• **Exercise**
What lines in the records below hold the string "input"? Please show them.

Source records
-*-

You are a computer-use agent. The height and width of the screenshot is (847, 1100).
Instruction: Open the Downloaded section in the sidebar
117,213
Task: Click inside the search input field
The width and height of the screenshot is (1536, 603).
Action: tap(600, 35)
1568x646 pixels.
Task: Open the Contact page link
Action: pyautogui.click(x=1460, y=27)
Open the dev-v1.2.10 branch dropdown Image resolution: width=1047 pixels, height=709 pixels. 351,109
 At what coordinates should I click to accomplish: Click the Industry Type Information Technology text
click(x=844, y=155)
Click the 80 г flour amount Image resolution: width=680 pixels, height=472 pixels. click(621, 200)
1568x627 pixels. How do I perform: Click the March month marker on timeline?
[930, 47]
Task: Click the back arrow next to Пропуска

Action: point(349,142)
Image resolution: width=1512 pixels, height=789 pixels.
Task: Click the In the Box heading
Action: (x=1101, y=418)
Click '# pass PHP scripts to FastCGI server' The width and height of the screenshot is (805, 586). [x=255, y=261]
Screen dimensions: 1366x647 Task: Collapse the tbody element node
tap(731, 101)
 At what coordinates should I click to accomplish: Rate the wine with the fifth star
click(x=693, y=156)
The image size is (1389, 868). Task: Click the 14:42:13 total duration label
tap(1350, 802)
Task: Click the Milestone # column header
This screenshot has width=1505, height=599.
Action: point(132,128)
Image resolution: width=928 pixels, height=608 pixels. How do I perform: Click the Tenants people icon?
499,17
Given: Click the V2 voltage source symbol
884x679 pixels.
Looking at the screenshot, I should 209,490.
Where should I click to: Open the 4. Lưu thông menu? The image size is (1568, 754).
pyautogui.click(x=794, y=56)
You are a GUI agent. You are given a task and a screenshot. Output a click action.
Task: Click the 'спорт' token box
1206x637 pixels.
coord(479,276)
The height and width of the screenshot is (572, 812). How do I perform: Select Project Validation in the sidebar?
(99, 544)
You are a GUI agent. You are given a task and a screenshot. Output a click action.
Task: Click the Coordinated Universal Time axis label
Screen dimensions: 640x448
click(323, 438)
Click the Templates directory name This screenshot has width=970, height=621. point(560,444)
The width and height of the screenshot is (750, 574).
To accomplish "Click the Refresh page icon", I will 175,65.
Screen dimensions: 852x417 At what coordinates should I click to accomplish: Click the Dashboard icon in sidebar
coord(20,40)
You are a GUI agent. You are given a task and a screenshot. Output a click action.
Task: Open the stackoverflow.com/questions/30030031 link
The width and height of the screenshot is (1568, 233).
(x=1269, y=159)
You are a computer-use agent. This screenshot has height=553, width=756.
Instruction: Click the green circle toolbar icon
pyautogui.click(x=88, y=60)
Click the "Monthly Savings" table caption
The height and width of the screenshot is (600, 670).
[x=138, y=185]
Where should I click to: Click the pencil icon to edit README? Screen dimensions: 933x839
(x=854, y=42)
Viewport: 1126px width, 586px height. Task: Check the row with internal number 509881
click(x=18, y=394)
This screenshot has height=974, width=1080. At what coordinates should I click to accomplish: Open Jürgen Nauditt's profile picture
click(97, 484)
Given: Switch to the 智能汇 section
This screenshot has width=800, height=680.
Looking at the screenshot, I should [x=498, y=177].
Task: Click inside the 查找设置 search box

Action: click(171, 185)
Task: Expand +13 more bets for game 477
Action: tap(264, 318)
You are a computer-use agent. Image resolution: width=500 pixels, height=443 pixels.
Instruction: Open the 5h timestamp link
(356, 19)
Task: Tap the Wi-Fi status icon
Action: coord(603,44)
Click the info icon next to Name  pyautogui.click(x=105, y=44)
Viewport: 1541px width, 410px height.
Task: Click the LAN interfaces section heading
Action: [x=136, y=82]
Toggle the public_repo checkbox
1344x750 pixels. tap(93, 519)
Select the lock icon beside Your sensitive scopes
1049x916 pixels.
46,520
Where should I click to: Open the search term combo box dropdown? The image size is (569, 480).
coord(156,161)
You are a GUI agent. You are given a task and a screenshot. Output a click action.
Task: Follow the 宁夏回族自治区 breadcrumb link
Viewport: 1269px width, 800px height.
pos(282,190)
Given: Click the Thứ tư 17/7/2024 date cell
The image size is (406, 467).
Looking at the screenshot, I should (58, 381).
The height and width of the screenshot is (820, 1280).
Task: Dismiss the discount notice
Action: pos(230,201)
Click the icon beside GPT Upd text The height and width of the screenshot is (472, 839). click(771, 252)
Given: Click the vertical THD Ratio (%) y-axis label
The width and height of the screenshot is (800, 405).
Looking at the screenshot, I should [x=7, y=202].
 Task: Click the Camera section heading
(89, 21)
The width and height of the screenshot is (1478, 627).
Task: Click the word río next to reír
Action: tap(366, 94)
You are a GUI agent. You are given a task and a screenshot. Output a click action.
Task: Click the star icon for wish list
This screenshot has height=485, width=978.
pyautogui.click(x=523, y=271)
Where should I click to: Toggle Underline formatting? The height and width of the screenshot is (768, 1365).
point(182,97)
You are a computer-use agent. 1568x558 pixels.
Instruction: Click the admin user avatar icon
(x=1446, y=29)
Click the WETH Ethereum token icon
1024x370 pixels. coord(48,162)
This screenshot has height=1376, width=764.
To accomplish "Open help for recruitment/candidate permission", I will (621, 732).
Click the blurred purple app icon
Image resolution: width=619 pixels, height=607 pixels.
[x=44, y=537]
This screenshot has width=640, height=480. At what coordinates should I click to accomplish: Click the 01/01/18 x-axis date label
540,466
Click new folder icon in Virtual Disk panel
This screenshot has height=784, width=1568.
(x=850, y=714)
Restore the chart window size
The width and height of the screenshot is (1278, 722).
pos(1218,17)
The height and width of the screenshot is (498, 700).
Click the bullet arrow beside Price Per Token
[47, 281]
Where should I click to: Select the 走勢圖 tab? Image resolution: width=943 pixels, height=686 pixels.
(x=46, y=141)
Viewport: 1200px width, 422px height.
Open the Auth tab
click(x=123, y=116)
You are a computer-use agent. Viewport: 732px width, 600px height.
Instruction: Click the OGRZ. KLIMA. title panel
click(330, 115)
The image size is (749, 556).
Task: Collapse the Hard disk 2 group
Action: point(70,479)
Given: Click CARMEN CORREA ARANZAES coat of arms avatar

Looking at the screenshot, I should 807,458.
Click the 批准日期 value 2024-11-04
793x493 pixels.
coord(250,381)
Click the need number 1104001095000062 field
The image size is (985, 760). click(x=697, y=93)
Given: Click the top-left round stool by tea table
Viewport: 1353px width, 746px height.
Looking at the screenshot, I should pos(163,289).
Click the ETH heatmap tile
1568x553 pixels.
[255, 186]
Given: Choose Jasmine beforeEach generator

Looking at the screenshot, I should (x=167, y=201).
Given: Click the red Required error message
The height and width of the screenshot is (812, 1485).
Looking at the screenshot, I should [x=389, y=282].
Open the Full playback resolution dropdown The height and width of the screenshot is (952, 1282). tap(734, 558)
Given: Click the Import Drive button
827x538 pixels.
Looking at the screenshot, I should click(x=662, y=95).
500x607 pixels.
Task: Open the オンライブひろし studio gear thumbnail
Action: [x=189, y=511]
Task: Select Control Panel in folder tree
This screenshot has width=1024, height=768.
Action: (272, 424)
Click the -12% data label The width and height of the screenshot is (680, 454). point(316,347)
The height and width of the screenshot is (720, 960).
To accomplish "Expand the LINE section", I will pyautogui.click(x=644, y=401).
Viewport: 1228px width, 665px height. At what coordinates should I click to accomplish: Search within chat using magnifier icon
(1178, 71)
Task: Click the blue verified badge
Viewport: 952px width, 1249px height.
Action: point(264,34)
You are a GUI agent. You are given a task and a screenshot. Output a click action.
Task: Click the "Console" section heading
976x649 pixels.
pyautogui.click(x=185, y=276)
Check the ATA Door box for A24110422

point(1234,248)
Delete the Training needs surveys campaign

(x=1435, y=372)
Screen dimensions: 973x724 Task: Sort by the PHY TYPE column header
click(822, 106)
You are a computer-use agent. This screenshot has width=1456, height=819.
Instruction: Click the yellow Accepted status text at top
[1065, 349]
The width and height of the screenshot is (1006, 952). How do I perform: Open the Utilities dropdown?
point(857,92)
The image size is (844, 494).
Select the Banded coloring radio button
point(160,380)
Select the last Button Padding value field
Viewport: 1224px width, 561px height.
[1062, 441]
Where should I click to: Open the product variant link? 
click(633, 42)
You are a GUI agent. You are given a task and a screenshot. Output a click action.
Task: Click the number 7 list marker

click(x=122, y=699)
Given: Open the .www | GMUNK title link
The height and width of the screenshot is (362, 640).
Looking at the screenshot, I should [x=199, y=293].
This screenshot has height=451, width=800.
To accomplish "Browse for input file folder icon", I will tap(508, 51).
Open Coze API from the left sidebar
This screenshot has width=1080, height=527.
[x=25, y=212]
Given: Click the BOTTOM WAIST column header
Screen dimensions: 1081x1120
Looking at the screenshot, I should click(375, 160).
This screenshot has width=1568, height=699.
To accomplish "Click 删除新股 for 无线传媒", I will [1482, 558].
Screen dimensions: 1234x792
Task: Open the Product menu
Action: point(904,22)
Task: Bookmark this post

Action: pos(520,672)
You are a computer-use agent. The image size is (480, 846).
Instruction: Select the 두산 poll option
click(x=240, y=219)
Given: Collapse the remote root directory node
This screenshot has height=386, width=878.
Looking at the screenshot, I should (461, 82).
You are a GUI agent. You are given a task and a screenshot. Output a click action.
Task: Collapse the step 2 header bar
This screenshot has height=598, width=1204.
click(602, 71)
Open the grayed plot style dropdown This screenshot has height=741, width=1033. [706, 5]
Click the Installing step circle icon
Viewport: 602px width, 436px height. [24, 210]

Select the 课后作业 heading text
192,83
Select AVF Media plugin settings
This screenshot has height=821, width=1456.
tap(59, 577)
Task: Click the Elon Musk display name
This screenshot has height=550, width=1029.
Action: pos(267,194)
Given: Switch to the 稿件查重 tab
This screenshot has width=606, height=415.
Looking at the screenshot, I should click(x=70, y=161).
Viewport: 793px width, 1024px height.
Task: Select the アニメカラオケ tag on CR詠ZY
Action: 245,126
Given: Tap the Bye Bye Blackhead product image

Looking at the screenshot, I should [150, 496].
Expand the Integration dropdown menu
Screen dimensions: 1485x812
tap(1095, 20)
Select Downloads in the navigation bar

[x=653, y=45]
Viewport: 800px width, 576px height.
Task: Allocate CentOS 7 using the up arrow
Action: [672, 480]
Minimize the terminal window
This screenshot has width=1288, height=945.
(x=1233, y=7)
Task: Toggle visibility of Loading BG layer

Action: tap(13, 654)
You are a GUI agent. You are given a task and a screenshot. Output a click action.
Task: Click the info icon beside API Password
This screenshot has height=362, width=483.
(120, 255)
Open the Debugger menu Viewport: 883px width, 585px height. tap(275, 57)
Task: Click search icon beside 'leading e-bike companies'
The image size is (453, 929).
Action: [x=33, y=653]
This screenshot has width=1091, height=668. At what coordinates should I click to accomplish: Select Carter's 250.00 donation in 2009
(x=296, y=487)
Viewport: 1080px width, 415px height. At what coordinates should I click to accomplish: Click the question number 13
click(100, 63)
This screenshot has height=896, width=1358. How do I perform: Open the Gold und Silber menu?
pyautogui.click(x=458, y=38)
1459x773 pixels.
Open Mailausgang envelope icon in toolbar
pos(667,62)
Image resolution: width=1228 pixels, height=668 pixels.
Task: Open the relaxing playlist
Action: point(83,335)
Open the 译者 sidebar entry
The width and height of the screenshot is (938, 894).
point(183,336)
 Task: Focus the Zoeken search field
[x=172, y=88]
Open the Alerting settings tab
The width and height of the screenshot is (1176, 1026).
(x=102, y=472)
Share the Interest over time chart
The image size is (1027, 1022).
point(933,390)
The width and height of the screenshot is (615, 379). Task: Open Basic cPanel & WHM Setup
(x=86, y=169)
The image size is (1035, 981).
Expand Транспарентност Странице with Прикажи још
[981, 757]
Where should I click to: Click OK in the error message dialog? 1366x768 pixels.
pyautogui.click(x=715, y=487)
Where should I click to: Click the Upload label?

-*-

• **Task answer**
Task: Click inside the search input field
To accomplish "Browse for input file folder icon", I will tap(508, 51).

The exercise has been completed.